• [Information given]:

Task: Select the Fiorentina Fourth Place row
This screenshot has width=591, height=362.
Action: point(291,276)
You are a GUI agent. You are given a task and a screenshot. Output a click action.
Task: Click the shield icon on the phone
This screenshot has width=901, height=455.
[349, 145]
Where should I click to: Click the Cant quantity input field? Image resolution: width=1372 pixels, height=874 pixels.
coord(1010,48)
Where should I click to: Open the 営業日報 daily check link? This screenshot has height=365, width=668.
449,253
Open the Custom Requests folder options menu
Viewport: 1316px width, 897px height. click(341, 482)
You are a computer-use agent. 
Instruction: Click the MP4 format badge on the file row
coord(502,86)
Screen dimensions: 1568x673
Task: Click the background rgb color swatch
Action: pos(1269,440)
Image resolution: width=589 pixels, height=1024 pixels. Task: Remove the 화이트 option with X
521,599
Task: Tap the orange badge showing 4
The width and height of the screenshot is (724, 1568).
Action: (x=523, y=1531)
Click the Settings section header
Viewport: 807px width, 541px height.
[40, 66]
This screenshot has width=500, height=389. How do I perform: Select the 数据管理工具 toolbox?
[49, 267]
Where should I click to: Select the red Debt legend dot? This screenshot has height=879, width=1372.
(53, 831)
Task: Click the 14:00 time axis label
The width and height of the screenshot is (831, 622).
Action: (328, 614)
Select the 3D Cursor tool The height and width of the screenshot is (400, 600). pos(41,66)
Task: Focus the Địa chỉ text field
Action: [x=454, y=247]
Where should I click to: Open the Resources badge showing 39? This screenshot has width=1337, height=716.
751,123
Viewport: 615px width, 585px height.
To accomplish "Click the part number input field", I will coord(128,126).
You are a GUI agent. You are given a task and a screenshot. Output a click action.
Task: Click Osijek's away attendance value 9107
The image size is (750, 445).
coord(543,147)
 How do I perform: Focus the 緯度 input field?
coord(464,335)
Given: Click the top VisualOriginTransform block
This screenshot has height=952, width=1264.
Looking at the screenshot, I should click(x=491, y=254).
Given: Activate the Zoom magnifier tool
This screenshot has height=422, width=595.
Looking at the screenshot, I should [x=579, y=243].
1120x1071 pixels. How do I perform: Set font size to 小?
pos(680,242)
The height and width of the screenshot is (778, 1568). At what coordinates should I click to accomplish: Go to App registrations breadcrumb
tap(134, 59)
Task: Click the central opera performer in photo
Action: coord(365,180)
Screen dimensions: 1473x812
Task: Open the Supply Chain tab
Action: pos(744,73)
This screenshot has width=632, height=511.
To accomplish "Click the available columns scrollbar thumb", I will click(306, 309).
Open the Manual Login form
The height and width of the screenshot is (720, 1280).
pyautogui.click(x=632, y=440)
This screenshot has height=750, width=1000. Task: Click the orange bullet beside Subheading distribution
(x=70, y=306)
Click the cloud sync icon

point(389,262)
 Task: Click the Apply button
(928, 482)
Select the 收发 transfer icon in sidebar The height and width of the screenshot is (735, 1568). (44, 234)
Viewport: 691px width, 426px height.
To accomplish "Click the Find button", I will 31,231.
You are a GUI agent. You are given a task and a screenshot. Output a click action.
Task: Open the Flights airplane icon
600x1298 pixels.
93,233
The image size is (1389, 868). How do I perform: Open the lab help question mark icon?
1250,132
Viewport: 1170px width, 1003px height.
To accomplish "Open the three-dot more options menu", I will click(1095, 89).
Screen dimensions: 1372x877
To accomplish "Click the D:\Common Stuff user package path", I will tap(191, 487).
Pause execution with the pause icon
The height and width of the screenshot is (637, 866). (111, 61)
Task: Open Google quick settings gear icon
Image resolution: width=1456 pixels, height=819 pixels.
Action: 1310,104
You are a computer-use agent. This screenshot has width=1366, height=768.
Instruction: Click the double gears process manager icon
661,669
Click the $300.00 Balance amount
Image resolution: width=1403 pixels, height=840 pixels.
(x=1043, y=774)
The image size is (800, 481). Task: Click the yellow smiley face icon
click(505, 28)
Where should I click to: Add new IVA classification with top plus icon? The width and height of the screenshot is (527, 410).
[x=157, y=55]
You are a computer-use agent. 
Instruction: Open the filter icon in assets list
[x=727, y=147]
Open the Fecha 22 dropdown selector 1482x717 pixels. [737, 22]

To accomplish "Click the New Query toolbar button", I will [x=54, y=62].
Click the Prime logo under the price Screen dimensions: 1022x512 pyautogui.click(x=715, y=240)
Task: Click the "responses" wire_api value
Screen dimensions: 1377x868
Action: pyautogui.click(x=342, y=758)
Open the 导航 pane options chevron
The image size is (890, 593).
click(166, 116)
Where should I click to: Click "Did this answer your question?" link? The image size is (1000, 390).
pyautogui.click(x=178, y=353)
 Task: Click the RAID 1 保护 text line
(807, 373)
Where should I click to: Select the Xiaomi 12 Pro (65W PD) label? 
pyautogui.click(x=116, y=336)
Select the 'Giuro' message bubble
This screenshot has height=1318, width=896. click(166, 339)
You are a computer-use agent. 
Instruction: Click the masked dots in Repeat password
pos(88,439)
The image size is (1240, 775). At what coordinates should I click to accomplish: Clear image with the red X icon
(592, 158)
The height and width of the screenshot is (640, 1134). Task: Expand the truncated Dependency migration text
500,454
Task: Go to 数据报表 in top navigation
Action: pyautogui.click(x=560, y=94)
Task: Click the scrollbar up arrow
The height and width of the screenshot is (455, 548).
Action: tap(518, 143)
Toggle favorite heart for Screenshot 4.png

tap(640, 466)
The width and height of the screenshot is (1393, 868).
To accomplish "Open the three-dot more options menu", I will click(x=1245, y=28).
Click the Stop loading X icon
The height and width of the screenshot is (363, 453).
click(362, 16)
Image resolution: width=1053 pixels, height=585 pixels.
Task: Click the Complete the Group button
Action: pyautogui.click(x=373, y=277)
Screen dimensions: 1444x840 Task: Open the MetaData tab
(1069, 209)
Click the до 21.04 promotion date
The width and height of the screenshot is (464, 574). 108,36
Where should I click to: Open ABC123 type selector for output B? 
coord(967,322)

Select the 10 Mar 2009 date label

• [Task requirements]: Please rewrite the records from their start through the line containing "coord(1010,48)", inclusive, keeping every line, requests included. Adjust each coordinate in the answers by -29, and leave out all lines after that one.

• [Answer to this task]:
Task: Select the Fiorentina Fourth Place row
This screenshot has width=591, height=362.
Action: point(262,247)
You are a GUI agent. You are given a task and a screenshot. Output a click action.
Task: Click the shield icon on the phone
This screenshot has width=901, height=455.
[320, 116]
Where should I click to: Click the Cant quantity input field? Image resolution: width=1372 pixels, height=874 pixels.
coord(981,19)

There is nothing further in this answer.